Sterling was able to test key levels on Thursday and has maintained it’s recent gains against both the Euro and Dollar going into this mornings open. At present, GBPUSD sits comfortably above 1.3700 and GBPEUR is trading above 1.1800. Sterling’s recent surge is primarily due to a weaker US Dollar and market sentiment becoming increasingly ‘risk-on’. Contributing to the Pound’s vigour is the markets expectation that a Bank of England interest rate hike is imminent. Interestingly, Silvana Tenreyro, recognized as one of the most dovish of MPC members, said in an interview yesterday that “increasing interest rates to combat a temporary rise in inflation” risks being “self defeating”. Tenreyro also expressed her concerns over the UK’s growth, claiming that the economy was weaker than the bank had originally forecast and remains the equivalent of a “full-recession” below its pre-pandemic levels. Despite this, as markets have clearly indicated, these comments have done little to change the prediction among investors that the BoE will hike rates very soon. While there is some resistance to increasing rates, there are more policy makers in favour of raising rates than not.
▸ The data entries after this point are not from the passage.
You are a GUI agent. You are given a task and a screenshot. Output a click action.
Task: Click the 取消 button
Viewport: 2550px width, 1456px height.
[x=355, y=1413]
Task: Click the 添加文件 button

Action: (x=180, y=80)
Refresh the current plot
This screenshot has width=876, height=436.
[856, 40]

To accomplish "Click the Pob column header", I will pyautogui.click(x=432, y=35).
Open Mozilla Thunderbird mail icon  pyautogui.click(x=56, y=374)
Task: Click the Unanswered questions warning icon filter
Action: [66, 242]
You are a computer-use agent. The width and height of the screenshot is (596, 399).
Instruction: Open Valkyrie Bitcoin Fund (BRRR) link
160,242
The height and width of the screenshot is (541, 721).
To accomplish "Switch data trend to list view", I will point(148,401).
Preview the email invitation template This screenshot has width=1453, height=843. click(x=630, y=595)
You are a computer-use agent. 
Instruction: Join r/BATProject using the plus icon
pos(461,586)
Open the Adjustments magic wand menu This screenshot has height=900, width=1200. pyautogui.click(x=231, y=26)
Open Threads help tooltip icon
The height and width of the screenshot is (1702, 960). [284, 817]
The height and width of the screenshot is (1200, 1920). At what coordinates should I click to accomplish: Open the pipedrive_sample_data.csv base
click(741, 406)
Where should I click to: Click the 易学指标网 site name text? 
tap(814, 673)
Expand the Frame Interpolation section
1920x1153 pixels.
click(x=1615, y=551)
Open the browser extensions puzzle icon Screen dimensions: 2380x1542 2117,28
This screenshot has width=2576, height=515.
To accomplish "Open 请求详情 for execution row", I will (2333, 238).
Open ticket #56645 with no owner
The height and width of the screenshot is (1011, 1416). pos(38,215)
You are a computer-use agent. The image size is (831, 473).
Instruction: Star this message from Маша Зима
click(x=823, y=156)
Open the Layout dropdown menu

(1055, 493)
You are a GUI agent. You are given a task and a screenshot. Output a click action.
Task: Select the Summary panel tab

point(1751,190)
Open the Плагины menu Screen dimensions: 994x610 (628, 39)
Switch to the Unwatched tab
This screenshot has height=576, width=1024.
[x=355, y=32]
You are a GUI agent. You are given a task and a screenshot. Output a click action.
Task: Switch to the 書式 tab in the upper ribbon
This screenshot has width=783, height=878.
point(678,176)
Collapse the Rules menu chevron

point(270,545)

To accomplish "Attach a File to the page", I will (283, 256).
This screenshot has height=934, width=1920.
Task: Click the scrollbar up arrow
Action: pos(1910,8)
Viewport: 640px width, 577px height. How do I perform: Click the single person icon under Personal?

The consensus among the traders is that the BoE will “increase its key rate to 1% by the end of 2022, the highest in more than a decade, from the current level of 0.1%.
Given the “softer tone around the longer-dated US Treasury bond yields”, GBPUSD made upside advances in yesterday’s session but was unable to sustain those gains by the close. Cable opened the day at 1.3687 and closed the day at 1.3685.
Contrasts in approach to monetary policy was the main contributor of GBPEUR rise on Thursday. After starting the day at 1.1798, the pair surpassed the 1.18 handle and was able to close at 1.1807.
EURUSD dropped off slightly on Thursday. The pair started at 1.1601 and closed at 1.1591.